▸ **Set task**: Return the rows below word for word, from the first row through the row containing "Action: pyautogui.click(x=68, y=1100)", with both ends included.

- - - -

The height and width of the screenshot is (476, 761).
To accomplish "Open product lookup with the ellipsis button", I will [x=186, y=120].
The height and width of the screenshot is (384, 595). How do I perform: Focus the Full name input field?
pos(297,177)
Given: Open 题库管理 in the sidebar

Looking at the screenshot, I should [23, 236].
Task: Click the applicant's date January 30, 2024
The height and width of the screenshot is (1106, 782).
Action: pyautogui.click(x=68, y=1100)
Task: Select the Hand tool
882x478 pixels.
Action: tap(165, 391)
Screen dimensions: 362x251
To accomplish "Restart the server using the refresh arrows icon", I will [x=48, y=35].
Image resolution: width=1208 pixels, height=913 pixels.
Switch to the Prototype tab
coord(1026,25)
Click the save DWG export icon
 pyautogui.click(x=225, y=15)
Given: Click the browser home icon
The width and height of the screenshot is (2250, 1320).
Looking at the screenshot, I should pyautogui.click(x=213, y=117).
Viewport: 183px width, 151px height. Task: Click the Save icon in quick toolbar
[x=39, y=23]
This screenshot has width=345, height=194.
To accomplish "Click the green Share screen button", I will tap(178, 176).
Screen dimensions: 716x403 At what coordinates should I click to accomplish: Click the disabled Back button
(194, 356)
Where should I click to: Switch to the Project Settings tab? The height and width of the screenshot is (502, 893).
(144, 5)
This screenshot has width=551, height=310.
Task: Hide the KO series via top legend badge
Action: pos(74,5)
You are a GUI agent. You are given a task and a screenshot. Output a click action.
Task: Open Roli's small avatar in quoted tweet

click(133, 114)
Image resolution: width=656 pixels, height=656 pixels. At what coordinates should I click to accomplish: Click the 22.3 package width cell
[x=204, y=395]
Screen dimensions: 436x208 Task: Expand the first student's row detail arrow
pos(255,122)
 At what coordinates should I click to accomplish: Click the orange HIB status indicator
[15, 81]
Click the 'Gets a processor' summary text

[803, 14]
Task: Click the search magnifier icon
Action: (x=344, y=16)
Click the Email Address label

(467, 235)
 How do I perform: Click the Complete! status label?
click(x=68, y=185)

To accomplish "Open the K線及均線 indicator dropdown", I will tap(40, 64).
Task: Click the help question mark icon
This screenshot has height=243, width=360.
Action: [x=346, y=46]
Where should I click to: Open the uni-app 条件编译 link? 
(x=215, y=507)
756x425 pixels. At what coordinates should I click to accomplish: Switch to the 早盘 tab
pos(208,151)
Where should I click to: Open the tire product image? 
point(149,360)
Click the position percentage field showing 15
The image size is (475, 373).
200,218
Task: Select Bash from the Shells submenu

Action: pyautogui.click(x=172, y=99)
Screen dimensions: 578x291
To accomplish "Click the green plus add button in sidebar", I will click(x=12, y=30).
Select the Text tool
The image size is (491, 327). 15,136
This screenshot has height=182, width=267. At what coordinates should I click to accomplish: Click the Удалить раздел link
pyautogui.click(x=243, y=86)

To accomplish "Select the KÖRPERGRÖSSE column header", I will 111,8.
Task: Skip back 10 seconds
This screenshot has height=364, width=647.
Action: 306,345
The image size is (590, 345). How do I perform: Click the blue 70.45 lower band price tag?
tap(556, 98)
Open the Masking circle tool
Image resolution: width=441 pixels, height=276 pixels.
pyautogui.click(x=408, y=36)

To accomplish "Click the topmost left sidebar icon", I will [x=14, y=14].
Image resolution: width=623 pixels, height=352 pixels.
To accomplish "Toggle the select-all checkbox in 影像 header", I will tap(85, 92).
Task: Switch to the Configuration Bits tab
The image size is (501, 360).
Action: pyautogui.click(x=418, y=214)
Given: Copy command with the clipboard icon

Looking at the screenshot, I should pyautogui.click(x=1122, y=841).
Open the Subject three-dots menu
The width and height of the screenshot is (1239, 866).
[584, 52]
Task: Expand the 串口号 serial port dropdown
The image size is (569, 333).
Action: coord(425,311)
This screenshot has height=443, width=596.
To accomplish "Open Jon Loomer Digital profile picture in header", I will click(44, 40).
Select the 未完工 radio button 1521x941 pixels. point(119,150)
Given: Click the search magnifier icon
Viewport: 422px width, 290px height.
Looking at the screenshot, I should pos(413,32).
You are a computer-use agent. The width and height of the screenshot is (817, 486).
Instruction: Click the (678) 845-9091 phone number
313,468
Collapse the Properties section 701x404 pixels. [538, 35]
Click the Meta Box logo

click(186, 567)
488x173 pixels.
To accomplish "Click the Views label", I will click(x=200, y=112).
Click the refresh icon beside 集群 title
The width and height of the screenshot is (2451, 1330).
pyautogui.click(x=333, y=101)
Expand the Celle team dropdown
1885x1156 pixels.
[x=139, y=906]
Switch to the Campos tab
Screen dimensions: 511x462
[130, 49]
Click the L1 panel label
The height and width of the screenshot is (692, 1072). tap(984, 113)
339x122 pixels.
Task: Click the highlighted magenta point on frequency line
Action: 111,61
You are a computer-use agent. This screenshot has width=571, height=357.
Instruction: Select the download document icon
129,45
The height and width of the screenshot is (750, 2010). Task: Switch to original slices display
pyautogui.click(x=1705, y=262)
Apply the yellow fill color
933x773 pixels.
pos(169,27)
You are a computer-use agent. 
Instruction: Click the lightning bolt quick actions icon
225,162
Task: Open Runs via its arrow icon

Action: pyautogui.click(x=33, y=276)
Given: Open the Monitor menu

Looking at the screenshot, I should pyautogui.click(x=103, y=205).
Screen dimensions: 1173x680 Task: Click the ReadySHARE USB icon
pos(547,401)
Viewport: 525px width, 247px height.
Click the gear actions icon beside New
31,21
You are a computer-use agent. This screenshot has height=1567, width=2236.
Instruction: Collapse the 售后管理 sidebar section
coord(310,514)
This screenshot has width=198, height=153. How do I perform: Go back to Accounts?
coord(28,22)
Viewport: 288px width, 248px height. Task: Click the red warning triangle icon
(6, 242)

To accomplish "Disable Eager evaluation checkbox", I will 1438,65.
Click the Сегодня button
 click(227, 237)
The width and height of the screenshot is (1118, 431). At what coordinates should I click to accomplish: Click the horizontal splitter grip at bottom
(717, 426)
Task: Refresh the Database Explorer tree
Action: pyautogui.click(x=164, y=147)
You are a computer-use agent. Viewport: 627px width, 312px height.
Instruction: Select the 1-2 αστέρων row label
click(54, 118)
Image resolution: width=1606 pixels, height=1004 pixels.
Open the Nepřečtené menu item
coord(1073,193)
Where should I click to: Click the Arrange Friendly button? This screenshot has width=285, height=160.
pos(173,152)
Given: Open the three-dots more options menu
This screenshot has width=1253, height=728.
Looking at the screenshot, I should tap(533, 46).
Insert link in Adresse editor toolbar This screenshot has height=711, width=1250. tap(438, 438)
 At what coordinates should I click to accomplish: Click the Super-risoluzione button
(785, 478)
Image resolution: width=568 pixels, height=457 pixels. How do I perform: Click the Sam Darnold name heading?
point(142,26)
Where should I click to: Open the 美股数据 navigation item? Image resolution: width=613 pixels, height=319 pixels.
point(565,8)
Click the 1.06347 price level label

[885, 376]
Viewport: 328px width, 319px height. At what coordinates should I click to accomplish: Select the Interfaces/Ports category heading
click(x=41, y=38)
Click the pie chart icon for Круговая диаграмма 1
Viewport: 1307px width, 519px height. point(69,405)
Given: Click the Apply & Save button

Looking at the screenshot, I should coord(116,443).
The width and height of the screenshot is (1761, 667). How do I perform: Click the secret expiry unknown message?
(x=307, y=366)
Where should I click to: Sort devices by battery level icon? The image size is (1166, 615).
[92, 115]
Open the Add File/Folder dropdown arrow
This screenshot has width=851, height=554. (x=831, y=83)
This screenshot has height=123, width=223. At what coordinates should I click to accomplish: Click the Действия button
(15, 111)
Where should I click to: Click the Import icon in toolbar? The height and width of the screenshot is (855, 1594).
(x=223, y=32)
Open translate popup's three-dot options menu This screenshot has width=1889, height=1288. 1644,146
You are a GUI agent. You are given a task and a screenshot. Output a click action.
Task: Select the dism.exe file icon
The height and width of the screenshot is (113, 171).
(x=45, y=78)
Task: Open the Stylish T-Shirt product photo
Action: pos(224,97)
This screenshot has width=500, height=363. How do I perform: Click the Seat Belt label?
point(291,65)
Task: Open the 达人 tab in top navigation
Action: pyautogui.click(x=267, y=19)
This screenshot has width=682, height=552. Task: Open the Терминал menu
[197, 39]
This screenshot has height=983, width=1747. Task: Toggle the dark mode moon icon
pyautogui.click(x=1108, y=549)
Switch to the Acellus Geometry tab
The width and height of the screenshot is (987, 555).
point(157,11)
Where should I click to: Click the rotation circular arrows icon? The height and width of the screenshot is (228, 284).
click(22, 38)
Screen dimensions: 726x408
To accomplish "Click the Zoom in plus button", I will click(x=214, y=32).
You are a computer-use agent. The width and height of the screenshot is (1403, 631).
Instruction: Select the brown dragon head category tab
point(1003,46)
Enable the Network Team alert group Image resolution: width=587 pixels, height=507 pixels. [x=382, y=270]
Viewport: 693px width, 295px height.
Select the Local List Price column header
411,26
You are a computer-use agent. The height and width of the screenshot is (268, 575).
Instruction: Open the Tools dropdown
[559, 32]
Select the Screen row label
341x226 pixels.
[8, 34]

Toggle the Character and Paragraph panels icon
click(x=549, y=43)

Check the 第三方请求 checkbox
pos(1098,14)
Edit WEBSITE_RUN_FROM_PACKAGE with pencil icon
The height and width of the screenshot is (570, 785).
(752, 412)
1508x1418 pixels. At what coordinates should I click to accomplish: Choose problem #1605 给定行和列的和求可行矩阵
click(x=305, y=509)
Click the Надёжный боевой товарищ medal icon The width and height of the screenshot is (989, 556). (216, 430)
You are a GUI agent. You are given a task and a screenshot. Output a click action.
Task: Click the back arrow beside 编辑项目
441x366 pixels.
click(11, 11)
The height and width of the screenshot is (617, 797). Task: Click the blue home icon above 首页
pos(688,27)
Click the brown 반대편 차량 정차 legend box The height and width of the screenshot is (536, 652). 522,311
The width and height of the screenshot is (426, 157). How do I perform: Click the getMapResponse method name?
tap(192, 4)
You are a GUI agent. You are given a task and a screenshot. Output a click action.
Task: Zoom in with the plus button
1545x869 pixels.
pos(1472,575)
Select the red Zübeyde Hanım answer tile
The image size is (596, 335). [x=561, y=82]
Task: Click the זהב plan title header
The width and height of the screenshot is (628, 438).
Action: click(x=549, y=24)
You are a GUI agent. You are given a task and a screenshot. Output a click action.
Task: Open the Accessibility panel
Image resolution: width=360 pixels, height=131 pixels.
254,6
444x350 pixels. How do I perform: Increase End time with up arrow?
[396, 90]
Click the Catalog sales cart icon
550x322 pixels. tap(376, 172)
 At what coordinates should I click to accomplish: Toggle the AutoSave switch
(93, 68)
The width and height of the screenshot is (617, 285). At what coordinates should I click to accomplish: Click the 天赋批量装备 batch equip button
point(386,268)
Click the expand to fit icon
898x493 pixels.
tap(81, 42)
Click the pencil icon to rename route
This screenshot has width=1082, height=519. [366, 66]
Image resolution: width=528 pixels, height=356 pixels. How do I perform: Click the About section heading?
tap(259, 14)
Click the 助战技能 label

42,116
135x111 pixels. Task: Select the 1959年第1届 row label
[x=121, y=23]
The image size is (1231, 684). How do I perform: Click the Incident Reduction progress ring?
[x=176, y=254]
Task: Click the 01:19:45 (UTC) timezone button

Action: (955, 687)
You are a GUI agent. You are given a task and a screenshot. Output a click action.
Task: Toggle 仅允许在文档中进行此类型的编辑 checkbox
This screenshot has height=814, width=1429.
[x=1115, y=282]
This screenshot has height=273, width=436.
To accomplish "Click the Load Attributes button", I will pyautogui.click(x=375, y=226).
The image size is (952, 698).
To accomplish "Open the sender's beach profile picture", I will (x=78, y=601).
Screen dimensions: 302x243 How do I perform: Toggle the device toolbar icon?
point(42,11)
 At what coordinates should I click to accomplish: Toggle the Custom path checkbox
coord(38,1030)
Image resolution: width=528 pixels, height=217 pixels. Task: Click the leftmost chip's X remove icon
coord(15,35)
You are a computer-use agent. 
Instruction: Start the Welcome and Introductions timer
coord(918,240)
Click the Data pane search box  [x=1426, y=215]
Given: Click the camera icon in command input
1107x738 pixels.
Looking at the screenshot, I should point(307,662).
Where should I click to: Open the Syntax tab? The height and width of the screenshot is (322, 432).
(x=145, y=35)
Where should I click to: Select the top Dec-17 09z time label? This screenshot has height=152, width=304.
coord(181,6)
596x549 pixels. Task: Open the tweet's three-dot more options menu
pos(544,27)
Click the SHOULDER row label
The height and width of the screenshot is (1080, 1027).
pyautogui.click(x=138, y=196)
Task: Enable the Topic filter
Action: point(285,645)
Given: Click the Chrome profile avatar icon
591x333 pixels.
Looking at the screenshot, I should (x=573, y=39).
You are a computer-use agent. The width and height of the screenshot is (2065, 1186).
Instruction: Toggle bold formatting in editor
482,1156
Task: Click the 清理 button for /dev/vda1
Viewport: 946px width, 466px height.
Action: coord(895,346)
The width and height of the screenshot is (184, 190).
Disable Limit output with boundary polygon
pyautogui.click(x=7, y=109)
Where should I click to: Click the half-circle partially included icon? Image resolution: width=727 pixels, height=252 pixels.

- - - -

▸ **Solution to this task**:
The height and width of the screenshot is (476, 761).
To accomplish "Open product lookup with the ellipsis button", I will [x=186, y=120].
The height and width of the screenshot is (384, 595). How do I perform: Focus the Full name input field?
pos(297,177)
Given: Open 题库管理 in the sidebar

Looking at the screenshot, I should [23, 236].
Task: Click the applicant's date January 30, 2024
The height and width of the screenshot is (1106, 782).
Action: pyautogui.click(x=68, y=1100)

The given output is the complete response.